> **GIVEN PASSAGE**
Saturday, May 23, 2026

The New Communal Jetty Berth Agreement - Read This First


Below is the email I sent to Boet Grobler, GM of the HOA, on 21 May 2025. The facts don't need my commentary. They speak for themselves.     (Bold added here for emphasis)

Dear Boet,

I have a Thesen Islands Jetty Berth Agreement signed by me and the Thesen Islands Home Owners Association (the Parties), on 14 February 2004, for a jetty berth designated as 1-1.  You have the original agreement in your office.

The period began on the Occupation Date, 14 February 2004 and terminates on 31 December 2101.

I quote from this Agreement: No variation of the Agreement shall affect the terms thereof unless such variation shall be reduced to writing under the hands of the Parties.

Having taken legal advice, I will not be signing the new Agreement. It would leave me in a materially worse position by introducing ongoing monthly levies, reserve fund contributions, additional administrative costs, and more onerous transfer provisions, all of which materially erode my existing rights.

Therefore the existing Agreement will continue to regulate the relationship between the Parties.

> **EXERCISE OBJECTIVE**
Rewrite the jetty berth email, beginning at the words "Below is the" and stopping after "of the Parties.", with "Parties" changed to "signatories".

> **DATA BLOCK**
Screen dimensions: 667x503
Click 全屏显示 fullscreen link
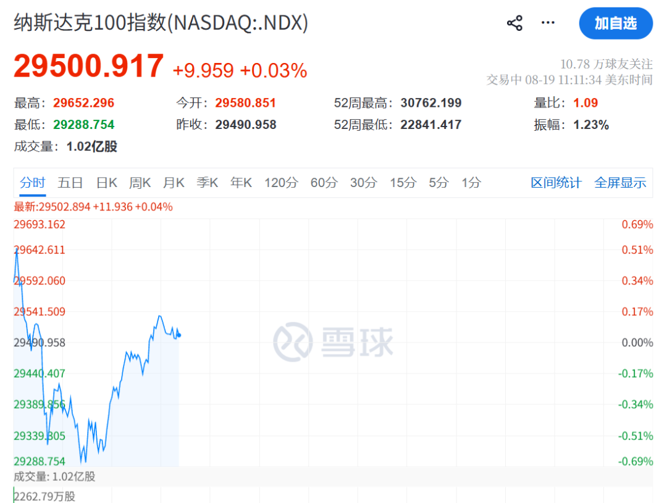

> **OUTPUT FOR THIS TASK**
Below is the email I sent to Boet Grobler, GM of the HOA, on 21 May 2025. The facts don't need my commentary. They speak for themselves.     (Bold added here for emphasis)

Dear Boet,

I have a Thesen Islands Jetty Berth Agreement signed by me and the Thesen Islands Home Owners Association (the signatories), on 14 February 2004, for a jetty berth designated as 1-1.  You have the original agreement in your office.

The period began on the Occupation Date, 14 February 2004 and terminates on 31 December 2101.

I quote from this Agreement: No variation of the Agreement shall affect the terms thereof unless such variation shall be reduced to writing under the hands of the signatories.